Well, after a week’s fishing in Holland in early June the river season has started here at home and judging the Broads results from both Andy’s and Tony’s matches the Broads again is delivering the goods for both the competitive and pleasure angler.
Right is Simon Smith at Cold Harbour in the Broads Pairs Festival 2nd July 2023
The national focus on our Water continues at pace.
Who would have thought 12 months back the final exposure some of our water companies have brought upon themselves? One wonders where this is all going to end.
I have been in continued discussions with Anglian Water on their investment plans for the next 5 years 2025-2030 and hope to have an open and frank dialogue on these matters in the coming weeks. It will be interesting if any of the planned £10b investment the government agreed with the industry and announced back in May will be within these plans.

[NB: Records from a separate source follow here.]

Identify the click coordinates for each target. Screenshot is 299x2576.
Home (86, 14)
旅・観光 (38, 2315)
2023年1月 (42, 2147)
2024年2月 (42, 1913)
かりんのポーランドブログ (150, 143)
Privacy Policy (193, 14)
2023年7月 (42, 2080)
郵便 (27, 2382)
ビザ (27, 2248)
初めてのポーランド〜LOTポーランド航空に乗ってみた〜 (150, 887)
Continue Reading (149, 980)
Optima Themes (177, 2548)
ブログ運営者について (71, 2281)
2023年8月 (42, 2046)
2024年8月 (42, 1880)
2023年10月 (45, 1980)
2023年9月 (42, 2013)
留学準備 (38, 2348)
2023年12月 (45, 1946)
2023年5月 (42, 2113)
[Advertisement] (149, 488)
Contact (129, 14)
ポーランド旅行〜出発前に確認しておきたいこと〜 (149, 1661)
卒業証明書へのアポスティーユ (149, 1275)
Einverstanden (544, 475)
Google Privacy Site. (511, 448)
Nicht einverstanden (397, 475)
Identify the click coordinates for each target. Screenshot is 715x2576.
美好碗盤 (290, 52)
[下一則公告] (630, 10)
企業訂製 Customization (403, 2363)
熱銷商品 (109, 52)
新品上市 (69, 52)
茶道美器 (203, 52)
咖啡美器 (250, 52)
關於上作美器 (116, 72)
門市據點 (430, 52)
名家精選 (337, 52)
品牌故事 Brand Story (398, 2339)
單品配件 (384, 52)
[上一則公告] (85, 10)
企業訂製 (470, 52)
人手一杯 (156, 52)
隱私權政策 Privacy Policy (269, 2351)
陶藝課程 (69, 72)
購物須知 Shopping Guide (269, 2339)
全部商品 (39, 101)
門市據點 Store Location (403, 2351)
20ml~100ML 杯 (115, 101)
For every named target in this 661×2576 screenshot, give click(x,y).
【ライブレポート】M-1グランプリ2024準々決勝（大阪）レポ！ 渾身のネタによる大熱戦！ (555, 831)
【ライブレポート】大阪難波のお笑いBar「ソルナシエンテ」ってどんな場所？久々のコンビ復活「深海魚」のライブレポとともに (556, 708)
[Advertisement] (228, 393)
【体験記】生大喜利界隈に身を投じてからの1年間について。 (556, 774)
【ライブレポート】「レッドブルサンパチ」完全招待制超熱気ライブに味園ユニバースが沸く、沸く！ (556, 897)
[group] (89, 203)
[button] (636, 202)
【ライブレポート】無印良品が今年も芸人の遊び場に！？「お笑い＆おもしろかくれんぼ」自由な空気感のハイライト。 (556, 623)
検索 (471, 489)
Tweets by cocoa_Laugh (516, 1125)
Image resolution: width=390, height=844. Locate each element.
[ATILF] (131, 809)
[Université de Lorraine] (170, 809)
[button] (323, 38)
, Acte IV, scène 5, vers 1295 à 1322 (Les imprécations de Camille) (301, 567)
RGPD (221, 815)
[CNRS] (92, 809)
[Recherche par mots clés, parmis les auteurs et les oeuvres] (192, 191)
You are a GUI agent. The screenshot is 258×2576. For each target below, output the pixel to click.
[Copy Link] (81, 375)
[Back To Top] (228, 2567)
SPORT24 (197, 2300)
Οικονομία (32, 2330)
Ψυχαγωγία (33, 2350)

Broads Environment Management
Our stakeholder meeting to engage all Broads stakeholders took place on the 23rd June, this was a direct result of us challenging the Environment Agency on their ability to manage the Broads Environment. To publicly now hear the area director state, they can’t resource either proactively or re-actively and respond to incidents following a decade of imposed government budget constraints has limited their resources and capability should be a wake up call to us all.
The meeting looked at what gaps are now left exposed and how could the 3rd sector help cover some of the gaps. There will be a full report issued on this in the coming weeks.
Focus on Salinity and the Freshwater Ecology
It’s great that the Broads Society with Duncan have taking on the arrangement of the conference at the UEA in November looking at salinity impacting on the Broads Freshwater Ecology and what’s needed to be done to adapt and sustain this in the medium term. Its management committee are currently arranging quest speakers and sponsors.
Wensum
There is just so much activity and enthusiasm being exposed through the Wensum Partnership, it’s a challenge keeping abreast of everything.
The Fishery Recovery Plan has now evolved into a 13 point action plan, with some world leading science.
We have identified 3 point sources of pollution, through our dedicated bunch of citizen scientists, the tricky bit is now working with the landowners to resolve these issues. Again as pointed out above, the Environment Agency the regulator isn’t able to resolve this, as it just doesn’t have the resources to investigate and pursue.